Kondisi mengejutkan justru ketika menjejak di provinsi Nusa Tenggara Timur. Masyarakat disana amat antusias mengikuti kelas menulis bahkan sampai dinihari. Minat baca juga tinggi meski kondisi perpustakaan perlu banyak perbaikan.

“Darurat buku bisa diatasi jika kita punya kepedulian bersama dari sisi hulu. Semua harus bergerak,” pesan Gol A Gong.

Mengomentari ketimpangan rasio buku, Ketua Umum Ikatan Penerbit Indonesia (IKAPI) Arys Hilman mengakui kondisi buku yang dicetak mengalami penurunan tiap tahunnya. Jika sebelumnya satu judul mampu dicetak hingga 5.000 eksemplar, di masa pandemi justru menurun justru eksemplar yang dicetak.

“Di negara dengan literasi tinggi, seperti Finlandia, ketika di masa pandemi justru terjadi peningkatan penjualan buku mencapai 12 persen. Di Amerika Serikat juga mencapai kenaikan penjualan buku 8,2 persen, dan di Inggris 5,5 persen. Artinya, kita harus melihat indeks literasi bukan soal kegemaran membaca,” terang Arys Hilman.

Mengukur indeks literasi paling tidak mencakup empat hal, yakni kecakapan membaca, akses terhadap bahan bacaan, kebiasaan/pembiasan pembudayaan kegemaran membaca, serta nalar kritis dan manfaat terhadap dirinya.
“Darurat buku memang penting, tapi lebih darurat lagi adalah darurat baca buku,” tambah Arys.

Menurut Arys, seharusnya ISBN tidak harus menjadi dewa bagi penerbitan buku. Arys mencontohkan, di Amerika Serikat 42% buku yang terbit tidak dilengkapi ISBN. Bahkan, kanal Google play book dan Amazon pun tidak mensyaratkan.

ISBN harus diposisikan sebagaimana mestinya. Kalau hanya penyusunan laporan pemerintah, laporan Kuliah Kerja Nyata (KKN), prosiding seminar tidak harus ber-ISBN. Karena hal tersebut tidak mewakili jumlah buku

Masyarakat Indonesia memang perlu tambahan jumlah buku. Tapi jangan terjebak disitu. Yang dibutuhkan bukan judul buku, melainkan pada eksemplarnya.

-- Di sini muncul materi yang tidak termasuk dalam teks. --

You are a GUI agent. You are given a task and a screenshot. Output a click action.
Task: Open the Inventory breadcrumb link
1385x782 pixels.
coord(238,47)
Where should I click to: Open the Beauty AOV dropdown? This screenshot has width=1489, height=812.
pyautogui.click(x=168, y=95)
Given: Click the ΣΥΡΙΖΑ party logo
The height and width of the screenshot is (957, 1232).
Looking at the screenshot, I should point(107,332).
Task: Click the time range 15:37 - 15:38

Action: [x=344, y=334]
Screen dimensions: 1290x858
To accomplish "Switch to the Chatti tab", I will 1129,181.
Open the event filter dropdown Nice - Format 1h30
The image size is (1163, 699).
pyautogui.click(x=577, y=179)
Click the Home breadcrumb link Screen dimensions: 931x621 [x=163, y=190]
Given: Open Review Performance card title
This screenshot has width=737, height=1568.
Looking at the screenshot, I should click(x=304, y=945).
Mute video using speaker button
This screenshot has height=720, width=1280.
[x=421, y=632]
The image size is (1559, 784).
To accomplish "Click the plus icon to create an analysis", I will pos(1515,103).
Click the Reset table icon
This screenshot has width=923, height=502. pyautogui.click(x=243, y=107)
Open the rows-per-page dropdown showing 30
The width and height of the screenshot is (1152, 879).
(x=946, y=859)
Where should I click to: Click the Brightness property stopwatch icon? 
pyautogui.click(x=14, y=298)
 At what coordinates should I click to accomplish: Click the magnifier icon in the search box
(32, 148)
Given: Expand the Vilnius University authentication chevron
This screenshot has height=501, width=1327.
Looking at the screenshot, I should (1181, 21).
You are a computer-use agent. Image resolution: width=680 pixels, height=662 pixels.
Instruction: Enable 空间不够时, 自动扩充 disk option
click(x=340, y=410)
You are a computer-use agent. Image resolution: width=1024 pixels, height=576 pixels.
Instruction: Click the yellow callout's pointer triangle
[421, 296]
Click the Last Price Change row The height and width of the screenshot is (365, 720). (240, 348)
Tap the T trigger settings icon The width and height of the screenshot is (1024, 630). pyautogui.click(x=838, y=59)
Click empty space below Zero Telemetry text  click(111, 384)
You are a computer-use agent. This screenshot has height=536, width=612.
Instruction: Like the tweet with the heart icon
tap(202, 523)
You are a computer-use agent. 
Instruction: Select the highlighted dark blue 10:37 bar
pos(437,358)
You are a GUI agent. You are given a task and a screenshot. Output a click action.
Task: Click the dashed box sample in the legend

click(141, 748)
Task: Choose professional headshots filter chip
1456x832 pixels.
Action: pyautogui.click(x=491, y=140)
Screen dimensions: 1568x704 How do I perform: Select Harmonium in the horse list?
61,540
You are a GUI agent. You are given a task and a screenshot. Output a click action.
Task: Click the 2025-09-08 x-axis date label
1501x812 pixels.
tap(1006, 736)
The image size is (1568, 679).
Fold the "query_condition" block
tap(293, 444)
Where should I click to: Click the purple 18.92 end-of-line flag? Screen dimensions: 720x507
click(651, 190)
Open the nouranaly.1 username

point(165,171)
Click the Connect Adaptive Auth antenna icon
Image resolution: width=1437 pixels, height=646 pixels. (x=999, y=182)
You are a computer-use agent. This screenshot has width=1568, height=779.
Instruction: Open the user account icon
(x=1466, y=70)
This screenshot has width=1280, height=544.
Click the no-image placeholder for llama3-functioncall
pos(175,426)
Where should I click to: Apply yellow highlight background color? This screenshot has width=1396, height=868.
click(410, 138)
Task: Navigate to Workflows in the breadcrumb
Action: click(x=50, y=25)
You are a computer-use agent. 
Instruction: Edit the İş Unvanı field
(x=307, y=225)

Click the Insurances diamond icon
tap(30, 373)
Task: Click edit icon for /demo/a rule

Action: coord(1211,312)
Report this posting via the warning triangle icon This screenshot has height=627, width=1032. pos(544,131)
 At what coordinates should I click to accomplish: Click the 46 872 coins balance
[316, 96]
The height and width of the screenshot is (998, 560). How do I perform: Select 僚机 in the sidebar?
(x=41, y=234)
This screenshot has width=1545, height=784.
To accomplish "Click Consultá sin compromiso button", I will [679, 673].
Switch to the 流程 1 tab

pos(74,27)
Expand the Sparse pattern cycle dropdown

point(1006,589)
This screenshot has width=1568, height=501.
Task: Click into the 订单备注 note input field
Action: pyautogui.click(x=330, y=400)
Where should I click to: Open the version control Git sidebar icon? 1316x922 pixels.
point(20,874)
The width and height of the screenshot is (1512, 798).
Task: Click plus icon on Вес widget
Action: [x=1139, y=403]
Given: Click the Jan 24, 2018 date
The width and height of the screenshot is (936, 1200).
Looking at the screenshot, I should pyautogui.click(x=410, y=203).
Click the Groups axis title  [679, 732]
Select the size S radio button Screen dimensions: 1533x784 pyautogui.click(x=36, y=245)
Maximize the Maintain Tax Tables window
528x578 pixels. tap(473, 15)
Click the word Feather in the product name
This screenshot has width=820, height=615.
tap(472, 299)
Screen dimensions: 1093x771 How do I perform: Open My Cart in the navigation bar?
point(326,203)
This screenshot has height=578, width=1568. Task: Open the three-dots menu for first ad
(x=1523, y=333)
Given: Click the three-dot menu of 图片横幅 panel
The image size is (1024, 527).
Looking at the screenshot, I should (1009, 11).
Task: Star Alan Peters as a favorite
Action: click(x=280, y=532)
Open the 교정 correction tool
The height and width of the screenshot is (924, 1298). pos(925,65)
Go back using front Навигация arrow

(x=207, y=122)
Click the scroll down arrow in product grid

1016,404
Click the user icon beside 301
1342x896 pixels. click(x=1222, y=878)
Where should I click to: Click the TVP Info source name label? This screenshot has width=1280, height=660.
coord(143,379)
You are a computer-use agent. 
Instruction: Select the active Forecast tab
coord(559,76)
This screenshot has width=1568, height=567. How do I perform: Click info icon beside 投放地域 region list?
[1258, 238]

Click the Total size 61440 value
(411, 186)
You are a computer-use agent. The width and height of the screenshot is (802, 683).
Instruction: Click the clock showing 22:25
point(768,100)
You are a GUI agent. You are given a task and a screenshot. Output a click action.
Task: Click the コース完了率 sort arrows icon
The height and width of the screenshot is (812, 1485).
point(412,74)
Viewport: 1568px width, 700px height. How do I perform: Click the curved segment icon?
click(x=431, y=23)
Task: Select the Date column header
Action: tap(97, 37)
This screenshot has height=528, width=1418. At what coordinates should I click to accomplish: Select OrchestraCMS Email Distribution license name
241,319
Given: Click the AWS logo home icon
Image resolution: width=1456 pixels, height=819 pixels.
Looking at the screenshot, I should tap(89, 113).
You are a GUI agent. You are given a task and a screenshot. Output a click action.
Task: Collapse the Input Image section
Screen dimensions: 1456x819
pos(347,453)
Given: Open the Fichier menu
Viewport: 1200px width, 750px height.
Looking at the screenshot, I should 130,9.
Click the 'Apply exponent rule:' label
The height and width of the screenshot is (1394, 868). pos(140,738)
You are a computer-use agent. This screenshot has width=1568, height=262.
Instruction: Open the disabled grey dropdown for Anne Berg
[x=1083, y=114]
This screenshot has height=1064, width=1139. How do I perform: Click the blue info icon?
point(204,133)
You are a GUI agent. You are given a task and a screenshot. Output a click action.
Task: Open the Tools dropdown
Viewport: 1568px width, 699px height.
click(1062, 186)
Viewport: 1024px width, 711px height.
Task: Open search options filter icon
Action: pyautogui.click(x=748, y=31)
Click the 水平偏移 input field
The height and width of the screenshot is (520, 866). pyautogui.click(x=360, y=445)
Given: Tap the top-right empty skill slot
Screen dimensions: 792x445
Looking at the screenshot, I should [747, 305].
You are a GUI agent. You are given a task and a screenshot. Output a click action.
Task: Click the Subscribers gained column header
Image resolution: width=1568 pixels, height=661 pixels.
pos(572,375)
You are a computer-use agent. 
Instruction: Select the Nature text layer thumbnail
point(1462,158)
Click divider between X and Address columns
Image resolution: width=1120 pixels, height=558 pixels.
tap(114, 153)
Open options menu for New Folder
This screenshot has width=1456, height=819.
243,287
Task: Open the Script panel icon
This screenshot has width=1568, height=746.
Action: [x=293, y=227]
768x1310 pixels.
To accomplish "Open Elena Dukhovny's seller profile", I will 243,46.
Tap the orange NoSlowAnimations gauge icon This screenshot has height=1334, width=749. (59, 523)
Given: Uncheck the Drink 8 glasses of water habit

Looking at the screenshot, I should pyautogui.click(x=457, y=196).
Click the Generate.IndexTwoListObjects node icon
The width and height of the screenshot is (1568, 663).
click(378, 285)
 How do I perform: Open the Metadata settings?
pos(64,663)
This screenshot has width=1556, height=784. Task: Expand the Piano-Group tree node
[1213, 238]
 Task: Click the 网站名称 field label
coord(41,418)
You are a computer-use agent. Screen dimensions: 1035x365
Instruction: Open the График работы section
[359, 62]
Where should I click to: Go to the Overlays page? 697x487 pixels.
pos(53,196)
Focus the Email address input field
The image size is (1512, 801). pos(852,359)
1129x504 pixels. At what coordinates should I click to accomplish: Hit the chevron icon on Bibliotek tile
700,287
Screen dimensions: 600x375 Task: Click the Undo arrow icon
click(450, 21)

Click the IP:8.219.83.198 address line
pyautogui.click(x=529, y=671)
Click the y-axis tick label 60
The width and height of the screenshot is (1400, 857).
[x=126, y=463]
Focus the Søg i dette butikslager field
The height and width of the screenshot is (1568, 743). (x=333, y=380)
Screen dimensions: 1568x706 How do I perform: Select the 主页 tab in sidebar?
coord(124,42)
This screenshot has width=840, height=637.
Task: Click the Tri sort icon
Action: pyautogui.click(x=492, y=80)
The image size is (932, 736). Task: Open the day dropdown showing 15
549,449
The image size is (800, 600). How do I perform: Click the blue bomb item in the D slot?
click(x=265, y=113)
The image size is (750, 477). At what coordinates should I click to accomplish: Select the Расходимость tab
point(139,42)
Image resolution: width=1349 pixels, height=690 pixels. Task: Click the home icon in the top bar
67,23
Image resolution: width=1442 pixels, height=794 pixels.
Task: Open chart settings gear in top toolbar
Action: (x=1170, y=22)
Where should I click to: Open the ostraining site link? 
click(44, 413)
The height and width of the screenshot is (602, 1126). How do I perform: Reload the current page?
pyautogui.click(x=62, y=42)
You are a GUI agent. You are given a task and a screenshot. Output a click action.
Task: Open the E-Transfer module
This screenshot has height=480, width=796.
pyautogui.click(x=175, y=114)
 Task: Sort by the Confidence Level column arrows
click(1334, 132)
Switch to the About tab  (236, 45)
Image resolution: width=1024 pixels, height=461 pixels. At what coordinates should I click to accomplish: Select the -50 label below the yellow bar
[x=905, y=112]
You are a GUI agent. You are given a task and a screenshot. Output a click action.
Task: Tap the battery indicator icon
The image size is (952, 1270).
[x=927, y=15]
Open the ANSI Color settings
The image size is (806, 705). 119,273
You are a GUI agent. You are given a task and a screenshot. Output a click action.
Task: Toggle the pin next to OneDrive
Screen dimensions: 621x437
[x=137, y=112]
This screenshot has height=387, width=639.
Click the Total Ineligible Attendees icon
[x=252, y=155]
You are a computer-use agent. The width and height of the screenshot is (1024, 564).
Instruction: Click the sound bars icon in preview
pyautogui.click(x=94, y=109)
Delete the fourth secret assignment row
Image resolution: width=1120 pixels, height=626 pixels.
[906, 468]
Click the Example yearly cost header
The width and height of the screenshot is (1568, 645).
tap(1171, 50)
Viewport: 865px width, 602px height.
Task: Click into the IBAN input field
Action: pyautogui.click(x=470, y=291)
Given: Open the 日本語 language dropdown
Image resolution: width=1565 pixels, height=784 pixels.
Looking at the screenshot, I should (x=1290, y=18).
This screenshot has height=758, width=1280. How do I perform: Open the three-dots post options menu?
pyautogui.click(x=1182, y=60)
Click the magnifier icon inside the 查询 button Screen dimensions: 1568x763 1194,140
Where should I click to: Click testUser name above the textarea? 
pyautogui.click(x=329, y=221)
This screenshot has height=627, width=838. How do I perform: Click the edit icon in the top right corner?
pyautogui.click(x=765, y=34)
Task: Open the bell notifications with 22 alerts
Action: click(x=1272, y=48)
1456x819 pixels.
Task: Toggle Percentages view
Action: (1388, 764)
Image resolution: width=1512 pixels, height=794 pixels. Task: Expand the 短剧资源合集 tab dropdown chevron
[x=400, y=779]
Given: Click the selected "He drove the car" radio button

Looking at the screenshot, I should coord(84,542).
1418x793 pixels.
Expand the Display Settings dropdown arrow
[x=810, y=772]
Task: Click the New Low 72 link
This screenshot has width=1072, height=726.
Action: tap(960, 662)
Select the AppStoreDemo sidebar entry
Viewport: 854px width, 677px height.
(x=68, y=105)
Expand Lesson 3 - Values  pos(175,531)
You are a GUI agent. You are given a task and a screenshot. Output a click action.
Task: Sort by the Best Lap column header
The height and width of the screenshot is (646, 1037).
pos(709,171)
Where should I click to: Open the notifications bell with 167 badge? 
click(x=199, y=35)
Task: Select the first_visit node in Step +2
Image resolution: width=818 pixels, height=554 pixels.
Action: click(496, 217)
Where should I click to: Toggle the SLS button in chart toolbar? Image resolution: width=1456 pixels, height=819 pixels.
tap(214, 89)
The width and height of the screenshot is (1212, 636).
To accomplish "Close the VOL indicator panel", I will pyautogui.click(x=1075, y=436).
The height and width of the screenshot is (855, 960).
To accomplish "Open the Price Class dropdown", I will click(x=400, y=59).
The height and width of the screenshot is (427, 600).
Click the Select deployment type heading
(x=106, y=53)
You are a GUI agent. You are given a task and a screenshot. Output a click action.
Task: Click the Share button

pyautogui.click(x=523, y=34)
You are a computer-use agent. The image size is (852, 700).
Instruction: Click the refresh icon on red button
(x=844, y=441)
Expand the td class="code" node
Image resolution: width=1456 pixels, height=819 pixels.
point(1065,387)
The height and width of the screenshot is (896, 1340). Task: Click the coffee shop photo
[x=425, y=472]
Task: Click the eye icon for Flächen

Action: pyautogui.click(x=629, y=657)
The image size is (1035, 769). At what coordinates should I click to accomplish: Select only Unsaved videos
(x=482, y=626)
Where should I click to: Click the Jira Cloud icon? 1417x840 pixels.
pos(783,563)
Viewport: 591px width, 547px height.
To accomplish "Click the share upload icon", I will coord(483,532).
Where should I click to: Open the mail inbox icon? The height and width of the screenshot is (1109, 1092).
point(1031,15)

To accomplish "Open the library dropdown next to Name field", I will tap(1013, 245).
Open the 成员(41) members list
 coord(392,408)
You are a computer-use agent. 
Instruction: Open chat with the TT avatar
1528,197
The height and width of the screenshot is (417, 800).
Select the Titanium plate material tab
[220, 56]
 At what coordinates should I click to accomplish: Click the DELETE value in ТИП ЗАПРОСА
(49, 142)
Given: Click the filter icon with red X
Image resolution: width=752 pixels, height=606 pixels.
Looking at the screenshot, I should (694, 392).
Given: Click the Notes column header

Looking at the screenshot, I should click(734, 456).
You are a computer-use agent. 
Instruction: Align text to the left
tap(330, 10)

“Sebaiknya. jangan terjebak pada kuantitas dengan ISBN yang banyak,” tambah Arys.
Jika mengacu pada jumlah judul, nasibnya kayak ISBN. Buku yang beredar tidak ada karena diterbitkan sesuai kepentingan. Misal, dicetaknya hanya 5 eksemplar yang dipakai untuk kebutuhan kenaikan pangkat. Akibatnya ilmu tidak sampai. Literasi pun tidak tercapai.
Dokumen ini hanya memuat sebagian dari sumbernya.